Les pays où acquérir la nationalité est possible, sont de loin les plus nombreux même si les conditions de cette acquisition sont plus ou moins faciles et si la double nationalité n’est pas toujours admise, par exemple en Europe elle est interdite aux Pays-Bas, en Autriche, en Slovénie, en Estonie et en Lettonie et sous conditions en Espagne et en Norvège.

Quoiqu’il en soit d’une façon générale, on constate que la mondialisation et son corollaire, l’augmentation des migrations internationales, conduisent nombre de pays à mettre en place des politiques d’accueil restrictives au nom de la préservation de l’identité nationale.

Ainsi des pays pourtant peuplés d’immigrés ferment leurs frontières – rappelons le sens d’immigrés : individus nés à l’étranger vivant dans un pays dont il a, ou non, acquis la nationalité.

C’est le cas des Etats-Unis depuis la présidence de Donald Trump où les migrants mexicains et sud-américains sont présentés comme faisant peser une menace sur l’existence de la nation américaine. Déjà, en 2004 dans un article ‘Le défi hispanique’ le célèbre politologue Samuel Huntington s’inquiétait des conséquences sur le devenir de la nation de l’arrivée continue et massive d’immigrés hispaniques mettant en péril le statut de la langue anglaise et l’identité culturelle des États-Unis. Lors de sa campagne présidentielle en 2016, Donald Trump a fait de la lutte contre l’immigration clandestine un des thèmes centraux, assurant même qu’il ferait payer aux Mexicains l’achèvement de la construction du mur déjà partiellement construit le long de la frontière sud des Etats-Unis.
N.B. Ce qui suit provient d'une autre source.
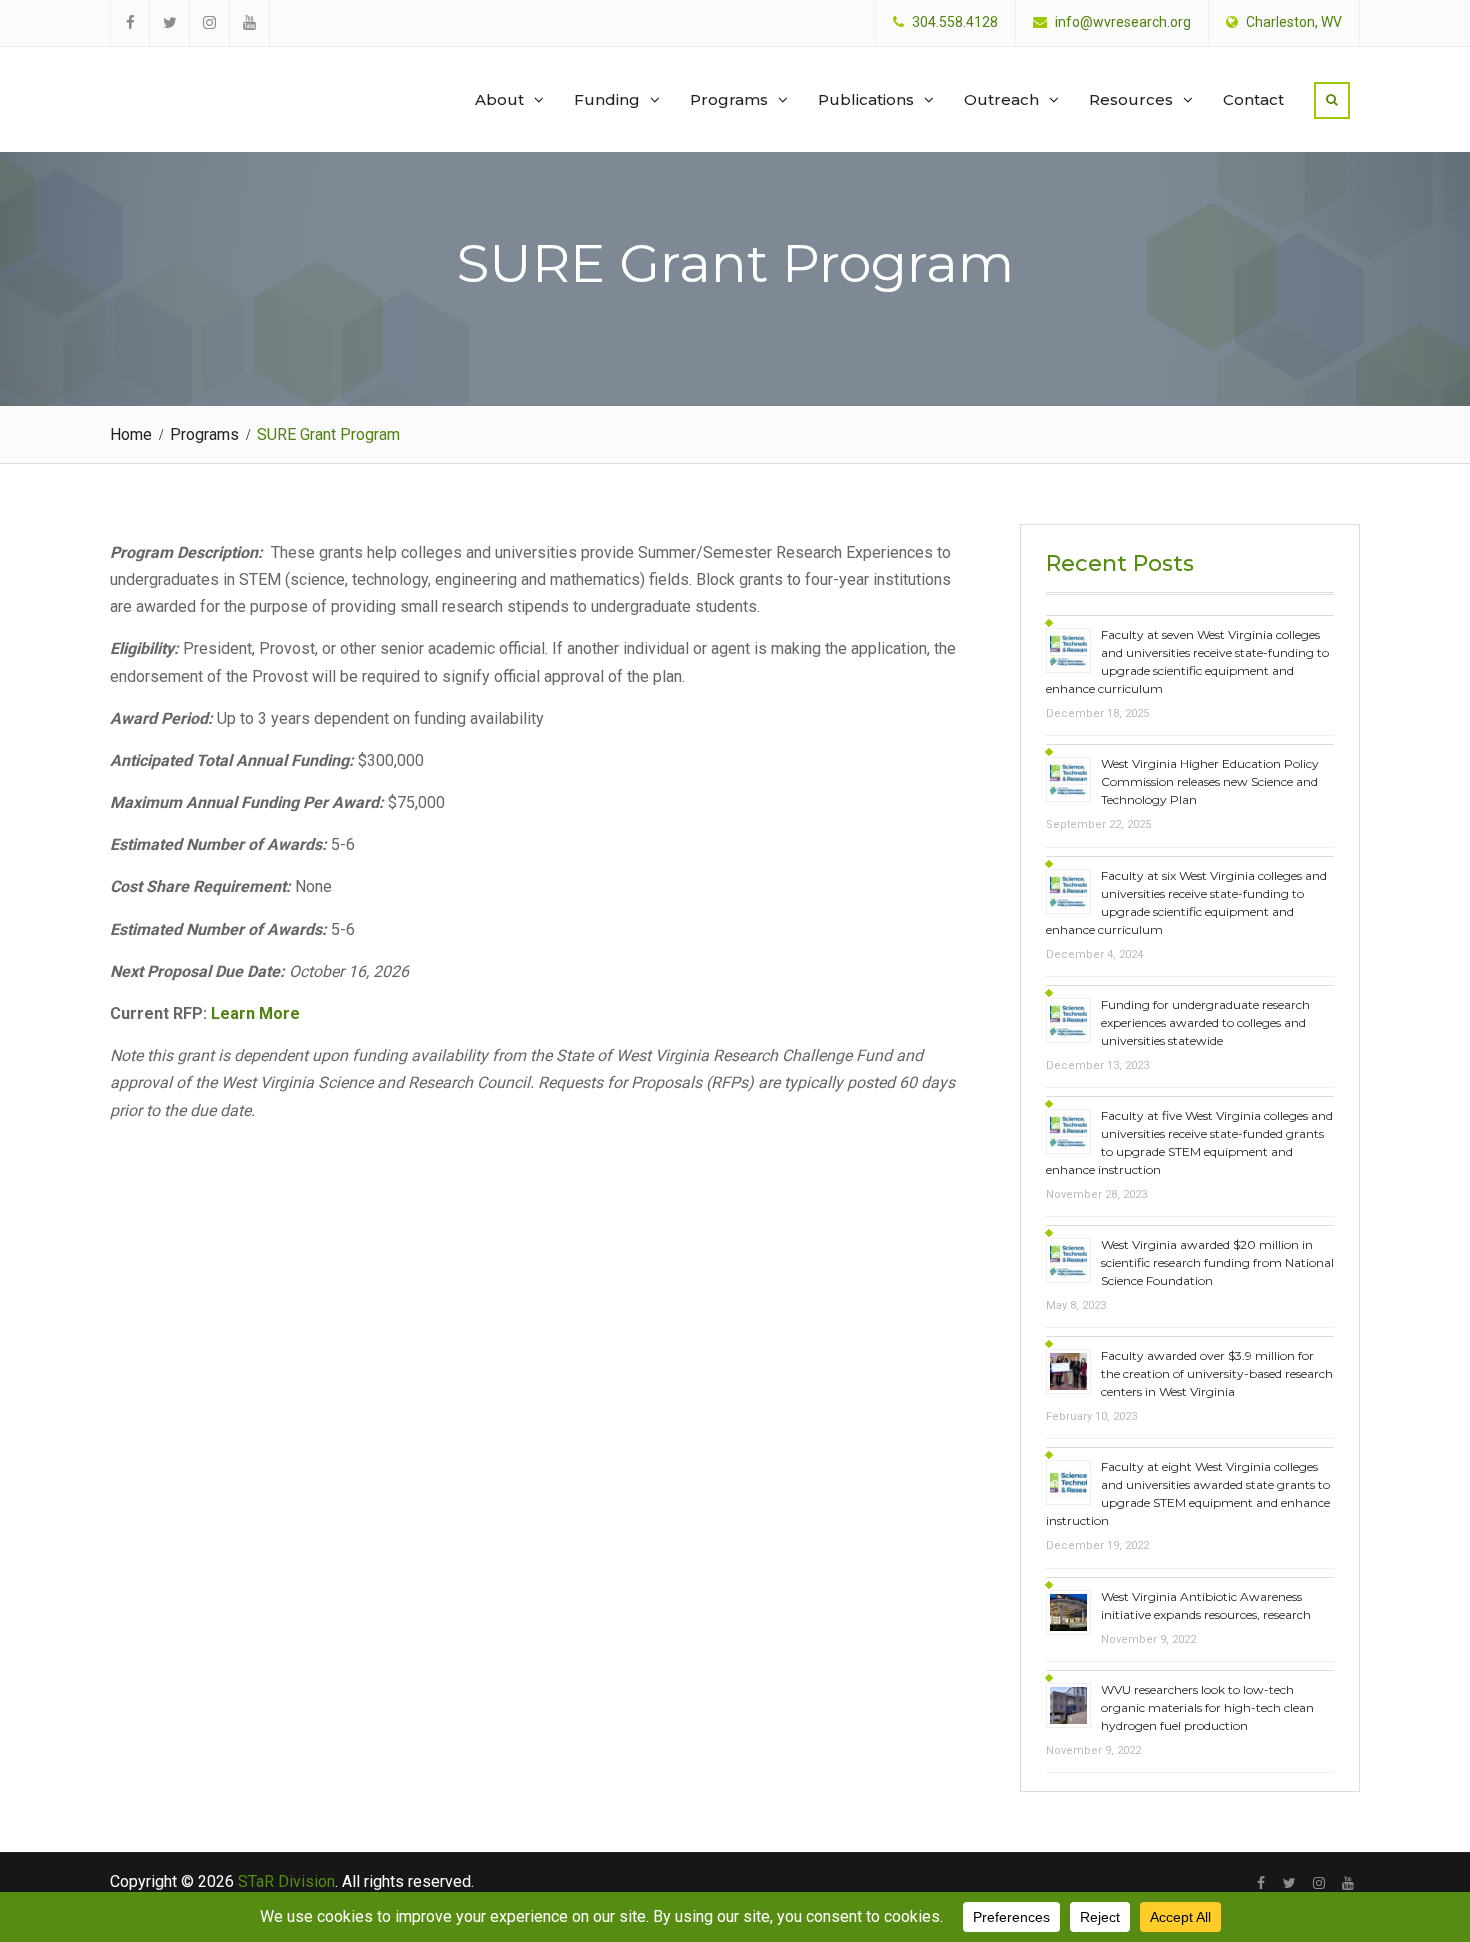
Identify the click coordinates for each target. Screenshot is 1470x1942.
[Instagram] (1318, 1883)
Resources (1131, 99)
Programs (729, 99)
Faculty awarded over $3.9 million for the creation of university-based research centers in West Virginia (1217, 1373)
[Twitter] (1289, 1883)
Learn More (255, 1013)
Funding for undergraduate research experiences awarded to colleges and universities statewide (1205, 1022)
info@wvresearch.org (1123, 22)
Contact (1253, 99)
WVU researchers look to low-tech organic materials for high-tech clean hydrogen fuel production (1207, 1707)
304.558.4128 (955, 22)
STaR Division (206, 80)
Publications (866, 99)
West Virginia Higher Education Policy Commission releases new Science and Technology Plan (1210, 781)
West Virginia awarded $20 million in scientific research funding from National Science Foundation (1217, 1262)
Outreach (1001, 99)
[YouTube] (1347, 1883)
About (499, 99)
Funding (607, 99)
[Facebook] (1260, 1883)
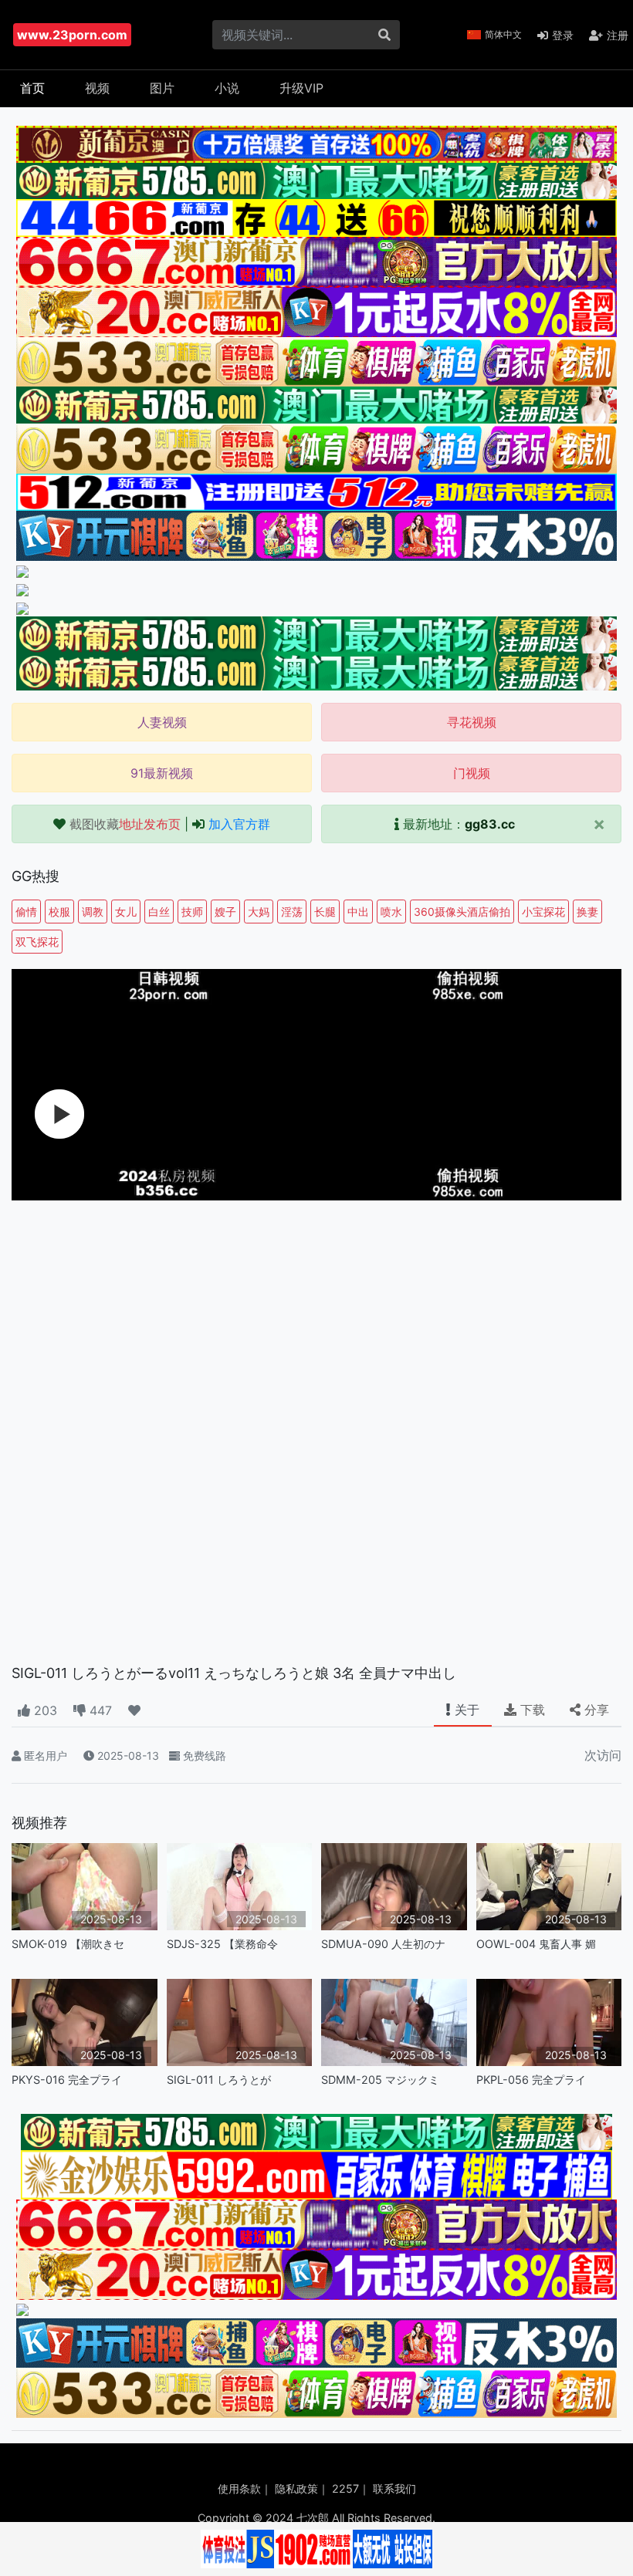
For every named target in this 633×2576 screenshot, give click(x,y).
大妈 (258, 911)
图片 (162, 88)
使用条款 (239, 2488)
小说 (227, 88)
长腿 (325, 911)
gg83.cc (490, 824)
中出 (358, 911)
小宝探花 (543, 911)
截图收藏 (125, 824)
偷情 (26, 911)
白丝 (159, 911)
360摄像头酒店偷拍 (462, 911)
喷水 (391, 911)
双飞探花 (37, 941)
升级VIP (301, 88)
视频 (97, 88)
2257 (345, 2488)
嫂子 (225, 911)
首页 (32, 88)
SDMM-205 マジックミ (380, 2079)
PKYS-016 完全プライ (67, 2079)
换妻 (587, 911)
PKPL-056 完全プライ (531, 2079)
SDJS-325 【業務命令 (222, 1943)
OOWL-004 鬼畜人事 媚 (536, 1943)
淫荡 (292, 911)
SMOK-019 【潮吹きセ (68, 1943)
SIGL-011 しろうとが (219, 2079)
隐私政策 (296, 2488)
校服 (59, 911)
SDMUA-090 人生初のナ (383, 1943)
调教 (92, 911)
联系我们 (394, 2488)
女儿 (126, 911)
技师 (192, 911)
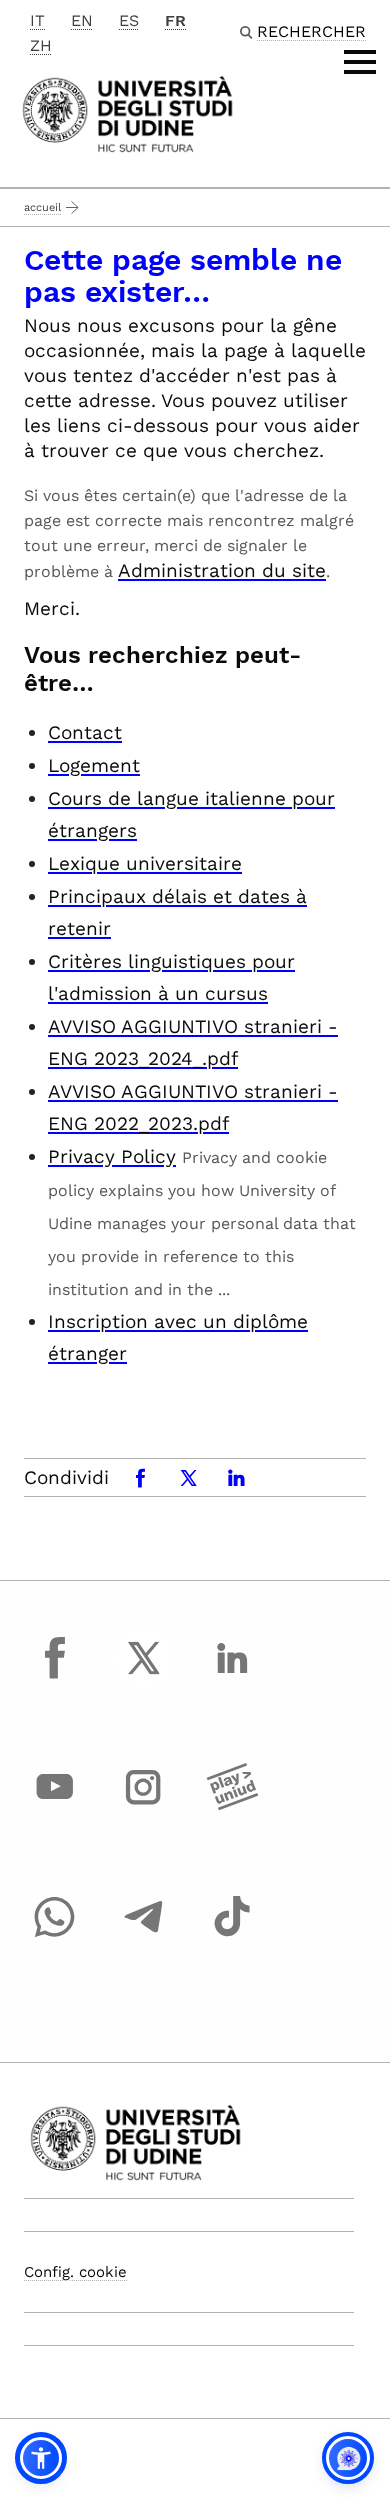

En fait, comme souvent avec la question migratoire, la construction de ce mur est d’abord un enjeu de géopolitique interne, c’est un excellent moyen de continuer à mobiliser l’électorat de Trump, celui-ci se posant en défenseur de la nation américaine.

Autre exemple, l’Australie où le très conservateur premier ministre Scott Morrison (Parti Libéral), ancien  ministre de l’immigration et de la protection des frontières pendant plus d’un an de 2013 à 2014, prône la « tolérance zéro » envers l’immigration illégale et affiche sa proximité politique avec Trump . Il a créé un camp de détention sur  l’île Christmas, à 2 300 km de l’Australie et explique cette décision par la nécessité de protéger le sol australien d’«une nouvelle vague de demandeurs d’asile» qui pourrait selon lui déferler à cause d’une série de mesures votées la veille par l’opposition travailliste.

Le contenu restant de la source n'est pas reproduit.